-- Objective --
Retype the material below from the line with "972x529 pixels. How" up to and including the line with "I will coord(785,12).", keeping each line as it appears.

-- Records from a dataset --
* * * * *

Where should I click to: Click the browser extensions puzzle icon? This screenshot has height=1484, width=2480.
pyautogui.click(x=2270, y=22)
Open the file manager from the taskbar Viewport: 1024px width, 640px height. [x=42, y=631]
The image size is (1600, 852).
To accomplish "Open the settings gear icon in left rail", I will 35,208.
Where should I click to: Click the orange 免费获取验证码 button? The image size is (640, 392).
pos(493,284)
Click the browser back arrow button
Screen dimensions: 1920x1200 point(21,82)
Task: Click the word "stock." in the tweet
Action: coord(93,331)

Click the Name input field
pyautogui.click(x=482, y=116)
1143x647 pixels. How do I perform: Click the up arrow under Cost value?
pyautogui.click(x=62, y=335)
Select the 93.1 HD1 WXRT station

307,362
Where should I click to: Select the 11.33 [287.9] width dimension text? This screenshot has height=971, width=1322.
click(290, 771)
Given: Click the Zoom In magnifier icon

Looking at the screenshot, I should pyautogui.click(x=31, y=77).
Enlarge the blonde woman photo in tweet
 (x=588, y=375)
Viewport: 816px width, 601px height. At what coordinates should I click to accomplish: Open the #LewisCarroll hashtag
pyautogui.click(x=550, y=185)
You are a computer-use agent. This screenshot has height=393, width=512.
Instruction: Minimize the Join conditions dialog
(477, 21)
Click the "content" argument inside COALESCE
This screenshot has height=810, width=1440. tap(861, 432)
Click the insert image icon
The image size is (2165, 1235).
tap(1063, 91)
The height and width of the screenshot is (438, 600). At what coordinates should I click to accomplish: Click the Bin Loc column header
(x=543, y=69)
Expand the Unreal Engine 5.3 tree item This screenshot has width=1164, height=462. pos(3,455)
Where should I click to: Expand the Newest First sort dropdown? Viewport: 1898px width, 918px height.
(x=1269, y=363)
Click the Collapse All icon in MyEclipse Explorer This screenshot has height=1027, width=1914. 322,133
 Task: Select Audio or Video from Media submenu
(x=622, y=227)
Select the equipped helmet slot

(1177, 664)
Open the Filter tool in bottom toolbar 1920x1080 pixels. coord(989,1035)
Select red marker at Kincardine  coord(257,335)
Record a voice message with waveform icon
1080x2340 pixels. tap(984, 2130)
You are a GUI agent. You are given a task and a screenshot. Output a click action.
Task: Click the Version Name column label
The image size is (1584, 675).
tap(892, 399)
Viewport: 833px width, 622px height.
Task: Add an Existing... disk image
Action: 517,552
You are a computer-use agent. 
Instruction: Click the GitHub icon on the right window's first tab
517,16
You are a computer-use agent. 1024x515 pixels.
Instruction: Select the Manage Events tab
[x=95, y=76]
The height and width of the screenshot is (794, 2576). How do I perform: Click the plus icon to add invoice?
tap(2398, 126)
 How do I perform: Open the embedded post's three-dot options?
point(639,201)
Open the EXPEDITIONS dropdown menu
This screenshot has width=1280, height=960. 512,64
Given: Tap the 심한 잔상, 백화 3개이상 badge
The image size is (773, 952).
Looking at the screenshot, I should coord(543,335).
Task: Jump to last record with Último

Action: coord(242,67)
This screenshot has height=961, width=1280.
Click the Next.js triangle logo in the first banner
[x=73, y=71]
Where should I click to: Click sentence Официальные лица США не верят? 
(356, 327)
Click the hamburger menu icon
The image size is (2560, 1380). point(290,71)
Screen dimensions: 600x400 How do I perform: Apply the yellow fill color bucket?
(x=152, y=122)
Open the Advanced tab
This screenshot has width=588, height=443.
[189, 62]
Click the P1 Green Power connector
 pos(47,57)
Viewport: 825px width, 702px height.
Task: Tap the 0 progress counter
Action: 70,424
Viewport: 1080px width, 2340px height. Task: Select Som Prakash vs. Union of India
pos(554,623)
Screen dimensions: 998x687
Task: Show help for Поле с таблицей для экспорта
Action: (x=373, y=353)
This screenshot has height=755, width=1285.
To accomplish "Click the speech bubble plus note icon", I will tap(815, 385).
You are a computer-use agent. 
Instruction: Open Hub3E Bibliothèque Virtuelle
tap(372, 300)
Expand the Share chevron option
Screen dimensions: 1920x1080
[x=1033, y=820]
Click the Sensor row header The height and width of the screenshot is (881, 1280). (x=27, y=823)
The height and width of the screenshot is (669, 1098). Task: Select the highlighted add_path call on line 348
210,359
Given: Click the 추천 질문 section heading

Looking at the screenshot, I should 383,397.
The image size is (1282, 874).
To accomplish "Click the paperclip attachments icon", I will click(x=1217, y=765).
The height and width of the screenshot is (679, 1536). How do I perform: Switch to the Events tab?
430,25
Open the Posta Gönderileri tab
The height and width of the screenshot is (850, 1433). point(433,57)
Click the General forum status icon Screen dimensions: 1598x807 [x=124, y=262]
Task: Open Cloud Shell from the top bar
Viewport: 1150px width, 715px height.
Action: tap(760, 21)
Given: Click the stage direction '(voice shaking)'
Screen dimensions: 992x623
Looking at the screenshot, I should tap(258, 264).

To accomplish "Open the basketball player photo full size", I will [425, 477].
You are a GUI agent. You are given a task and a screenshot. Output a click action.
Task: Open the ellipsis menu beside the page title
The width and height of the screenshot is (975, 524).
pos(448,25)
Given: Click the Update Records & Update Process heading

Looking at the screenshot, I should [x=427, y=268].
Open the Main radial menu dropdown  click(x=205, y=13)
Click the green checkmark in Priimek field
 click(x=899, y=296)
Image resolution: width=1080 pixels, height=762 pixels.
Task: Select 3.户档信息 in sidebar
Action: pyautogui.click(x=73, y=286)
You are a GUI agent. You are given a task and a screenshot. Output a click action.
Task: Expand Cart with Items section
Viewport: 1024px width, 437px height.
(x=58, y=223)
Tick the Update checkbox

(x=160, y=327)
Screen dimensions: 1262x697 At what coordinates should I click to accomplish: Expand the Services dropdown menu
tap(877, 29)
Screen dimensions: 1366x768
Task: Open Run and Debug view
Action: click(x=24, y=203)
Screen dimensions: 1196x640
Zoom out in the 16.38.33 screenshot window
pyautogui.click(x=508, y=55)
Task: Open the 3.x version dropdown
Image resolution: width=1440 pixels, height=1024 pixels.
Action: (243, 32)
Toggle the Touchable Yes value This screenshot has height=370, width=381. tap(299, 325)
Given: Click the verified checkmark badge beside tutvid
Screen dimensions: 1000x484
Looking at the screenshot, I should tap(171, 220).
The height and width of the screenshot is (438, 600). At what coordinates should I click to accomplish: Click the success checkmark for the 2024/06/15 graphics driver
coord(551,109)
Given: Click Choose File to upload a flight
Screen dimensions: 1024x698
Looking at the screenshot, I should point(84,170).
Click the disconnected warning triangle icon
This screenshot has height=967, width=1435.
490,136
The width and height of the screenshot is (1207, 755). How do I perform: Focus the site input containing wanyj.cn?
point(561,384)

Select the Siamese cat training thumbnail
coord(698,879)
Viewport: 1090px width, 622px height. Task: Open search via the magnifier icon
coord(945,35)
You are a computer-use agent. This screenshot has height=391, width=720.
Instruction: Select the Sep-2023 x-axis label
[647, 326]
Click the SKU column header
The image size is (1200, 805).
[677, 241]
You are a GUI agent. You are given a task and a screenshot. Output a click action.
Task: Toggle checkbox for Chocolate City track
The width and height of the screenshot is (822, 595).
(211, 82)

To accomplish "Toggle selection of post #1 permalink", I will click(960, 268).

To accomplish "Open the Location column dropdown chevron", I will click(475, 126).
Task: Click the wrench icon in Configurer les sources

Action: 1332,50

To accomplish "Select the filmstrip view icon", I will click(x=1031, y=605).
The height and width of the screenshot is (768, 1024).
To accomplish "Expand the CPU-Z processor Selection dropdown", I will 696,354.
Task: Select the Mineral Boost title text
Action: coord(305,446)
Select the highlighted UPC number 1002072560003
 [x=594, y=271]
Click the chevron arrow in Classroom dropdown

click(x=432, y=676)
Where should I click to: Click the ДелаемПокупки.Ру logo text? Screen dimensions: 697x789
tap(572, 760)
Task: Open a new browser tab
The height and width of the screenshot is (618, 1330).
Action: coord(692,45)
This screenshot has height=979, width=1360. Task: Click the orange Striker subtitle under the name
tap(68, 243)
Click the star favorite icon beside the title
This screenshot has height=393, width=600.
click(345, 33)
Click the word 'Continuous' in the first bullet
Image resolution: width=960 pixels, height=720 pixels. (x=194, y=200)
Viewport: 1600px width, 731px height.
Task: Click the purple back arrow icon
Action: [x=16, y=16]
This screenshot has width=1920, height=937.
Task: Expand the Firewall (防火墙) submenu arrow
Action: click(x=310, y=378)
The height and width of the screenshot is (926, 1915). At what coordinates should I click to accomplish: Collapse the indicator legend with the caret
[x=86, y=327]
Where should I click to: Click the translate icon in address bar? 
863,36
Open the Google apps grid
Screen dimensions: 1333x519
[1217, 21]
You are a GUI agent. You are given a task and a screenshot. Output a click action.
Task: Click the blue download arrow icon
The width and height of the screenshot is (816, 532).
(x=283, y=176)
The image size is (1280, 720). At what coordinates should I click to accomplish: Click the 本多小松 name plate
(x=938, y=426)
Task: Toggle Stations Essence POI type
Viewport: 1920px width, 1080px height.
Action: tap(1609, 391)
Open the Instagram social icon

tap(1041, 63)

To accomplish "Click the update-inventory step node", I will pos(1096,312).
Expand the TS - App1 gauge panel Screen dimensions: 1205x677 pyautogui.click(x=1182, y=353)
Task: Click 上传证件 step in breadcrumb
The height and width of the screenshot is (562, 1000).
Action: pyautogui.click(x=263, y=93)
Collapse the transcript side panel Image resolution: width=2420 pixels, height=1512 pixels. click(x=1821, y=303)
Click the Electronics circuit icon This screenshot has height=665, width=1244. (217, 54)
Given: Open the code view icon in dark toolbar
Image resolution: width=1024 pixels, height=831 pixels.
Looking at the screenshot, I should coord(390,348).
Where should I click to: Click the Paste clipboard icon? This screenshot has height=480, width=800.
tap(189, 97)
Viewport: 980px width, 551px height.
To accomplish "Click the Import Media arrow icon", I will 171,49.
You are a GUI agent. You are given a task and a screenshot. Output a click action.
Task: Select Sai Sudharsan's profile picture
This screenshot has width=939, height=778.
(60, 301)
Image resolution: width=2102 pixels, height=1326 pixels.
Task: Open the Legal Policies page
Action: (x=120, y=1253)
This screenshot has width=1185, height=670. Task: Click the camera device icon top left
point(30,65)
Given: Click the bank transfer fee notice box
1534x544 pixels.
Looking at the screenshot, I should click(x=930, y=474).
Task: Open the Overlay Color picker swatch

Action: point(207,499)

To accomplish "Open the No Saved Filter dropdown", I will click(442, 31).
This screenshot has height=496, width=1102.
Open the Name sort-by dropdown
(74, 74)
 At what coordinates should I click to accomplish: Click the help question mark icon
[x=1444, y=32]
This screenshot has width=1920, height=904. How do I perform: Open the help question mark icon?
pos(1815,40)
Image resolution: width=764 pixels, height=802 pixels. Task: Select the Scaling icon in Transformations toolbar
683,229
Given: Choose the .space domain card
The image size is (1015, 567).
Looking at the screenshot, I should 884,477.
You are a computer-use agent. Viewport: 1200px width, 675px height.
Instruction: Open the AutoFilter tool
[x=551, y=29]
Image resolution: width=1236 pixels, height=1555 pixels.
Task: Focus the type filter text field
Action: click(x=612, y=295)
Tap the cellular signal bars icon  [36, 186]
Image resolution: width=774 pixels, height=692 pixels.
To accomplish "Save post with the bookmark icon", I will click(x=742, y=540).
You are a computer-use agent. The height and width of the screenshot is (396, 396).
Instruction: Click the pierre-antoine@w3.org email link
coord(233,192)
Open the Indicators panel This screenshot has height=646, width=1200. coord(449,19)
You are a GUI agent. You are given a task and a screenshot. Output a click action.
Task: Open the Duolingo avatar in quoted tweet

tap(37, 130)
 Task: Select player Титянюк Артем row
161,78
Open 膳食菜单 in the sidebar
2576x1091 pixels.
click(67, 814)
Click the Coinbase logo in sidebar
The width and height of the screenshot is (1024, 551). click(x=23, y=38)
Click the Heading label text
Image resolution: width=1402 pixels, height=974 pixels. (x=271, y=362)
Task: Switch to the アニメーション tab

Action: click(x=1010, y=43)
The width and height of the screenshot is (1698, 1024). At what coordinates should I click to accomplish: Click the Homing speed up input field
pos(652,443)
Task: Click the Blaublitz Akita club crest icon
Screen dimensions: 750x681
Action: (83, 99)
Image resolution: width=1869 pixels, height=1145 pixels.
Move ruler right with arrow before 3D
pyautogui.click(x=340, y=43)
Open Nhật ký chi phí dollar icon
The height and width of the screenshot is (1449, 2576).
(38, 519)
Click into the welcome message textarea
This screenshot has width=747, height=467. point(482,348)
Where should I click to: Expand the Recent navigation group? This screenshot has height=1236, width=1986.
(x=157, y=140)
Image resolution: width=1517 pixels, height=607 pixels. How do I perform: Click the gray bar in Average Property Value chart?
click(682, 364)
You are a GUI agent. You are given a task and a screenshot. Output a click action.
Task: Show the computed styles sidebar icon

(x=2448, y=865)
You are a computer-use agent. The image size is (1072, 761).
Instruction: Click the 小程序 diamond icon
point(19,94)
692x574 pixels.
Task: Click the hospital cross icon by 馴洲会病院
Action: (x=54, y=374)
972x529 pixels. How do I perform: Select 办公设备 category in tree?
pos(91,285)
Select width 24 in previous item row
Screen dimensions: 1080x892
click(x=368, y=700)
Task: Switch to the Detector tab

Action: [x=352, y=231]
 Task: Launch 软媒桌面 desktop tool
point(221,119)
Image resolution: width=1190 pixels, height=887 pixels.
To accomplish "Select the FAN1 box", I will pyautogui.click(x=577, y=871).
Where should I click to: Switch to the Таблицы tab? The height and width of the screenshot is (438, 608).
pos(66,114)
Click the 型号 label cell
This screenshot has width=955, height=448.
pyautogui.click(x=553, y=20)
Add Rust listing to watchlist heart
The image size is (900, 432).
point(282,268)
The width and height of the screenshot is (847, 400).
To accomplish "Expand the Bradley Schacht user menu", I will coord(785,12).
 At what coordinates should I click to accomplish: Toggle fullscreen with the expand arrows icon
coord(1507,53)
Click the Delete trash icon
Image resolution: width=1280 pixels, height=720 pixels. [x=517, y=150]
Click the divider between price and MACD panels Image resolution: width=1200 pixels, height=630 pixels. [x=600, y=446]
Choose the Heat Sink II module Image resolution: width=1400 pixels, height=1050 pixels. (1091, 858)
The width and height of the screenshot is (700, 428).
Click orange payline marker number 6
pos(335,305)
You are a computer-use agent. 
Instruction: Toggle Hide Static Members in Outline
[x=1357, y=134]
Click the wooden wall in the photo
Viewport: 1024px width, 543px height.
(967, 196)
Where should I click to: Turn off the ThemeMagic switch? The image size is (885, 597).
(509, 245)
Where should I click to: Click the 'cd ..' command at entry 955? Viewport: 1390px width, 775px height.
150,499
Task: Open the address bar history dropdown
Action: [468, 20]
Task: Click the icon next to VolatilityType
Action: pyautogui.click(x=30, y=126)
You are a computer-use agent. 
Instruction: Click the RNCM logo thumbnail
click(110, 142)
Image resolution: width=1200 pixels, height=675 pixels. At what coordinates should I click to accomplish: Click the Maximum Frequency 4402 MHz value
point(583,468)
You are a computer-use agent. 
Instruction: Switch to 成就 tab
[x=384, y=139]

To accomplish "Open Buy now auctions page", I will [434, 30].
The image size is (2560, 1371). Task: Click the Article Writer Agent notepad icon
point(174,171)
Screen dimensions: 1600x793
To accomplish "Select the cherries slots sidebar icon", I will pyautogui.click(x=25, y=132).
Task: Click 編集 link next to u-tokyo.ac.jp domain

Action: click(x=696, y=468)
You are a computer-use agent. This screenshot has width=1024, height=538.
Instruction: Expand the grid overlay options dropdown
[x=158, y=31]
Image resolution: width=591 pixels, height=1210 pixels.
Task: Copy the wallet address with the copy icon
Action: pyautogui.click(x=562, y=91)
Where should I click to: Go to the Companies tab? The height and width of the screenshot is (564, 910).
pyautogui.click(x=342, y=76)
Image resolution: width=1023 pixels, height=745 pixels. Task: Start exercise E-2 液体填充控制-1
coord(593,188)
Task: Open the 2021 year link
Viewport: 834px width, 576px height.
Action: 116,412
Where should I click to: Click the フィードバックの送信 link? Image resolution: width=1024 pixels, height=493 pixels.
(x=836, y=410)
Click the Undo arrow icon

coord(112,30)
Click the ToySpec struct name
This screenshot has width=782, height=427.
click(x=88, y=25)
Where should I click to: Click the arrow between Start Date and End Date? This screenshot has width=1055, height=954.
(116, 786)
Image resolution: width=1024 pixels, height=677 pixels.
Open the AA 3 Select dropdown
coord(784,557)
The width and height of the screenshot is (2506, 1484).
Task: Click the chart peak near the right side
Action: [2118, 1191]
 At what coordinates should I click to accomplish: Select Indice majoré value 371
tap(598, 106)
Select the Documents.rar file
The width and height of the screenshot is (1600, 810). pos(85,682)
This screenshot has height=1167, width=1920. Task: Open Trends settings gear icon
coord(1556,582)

* * * * *

-- Exercise output --
972x529 pixels. How do I perform: Select 办公设备 category in tree?
pos(91,285)
Select width 24 in previous item row
Screen dimensions: 1080x892
click(x=368, y=700)
Task: Switch to the Detector tab

Action: [x=352, y=231]
 Task: Launch 软媒桌面 desktop tool
point(221,119)
Image resolution: width=1190 pixels, height=887 pixels.
To accomplish "Select the FAN1 box", I will pyautogui.click(x=577, y=871).
Where should I click to: Switch to the Таблицы tab? The height and width of the screenshot is (438, 608).
pos(66,114)
Click the 型号 label cell
This screenshot has width=955, height=448.
pyautogui.click(x=553, y=20)
Add Rust listing to watchlist heart
The image size is (900, 432).
point(282,268)
The width and height of the screenshot is (847, 400).
To accomplish "Expand the Bradley Schacht user menu", I will coord(785,12).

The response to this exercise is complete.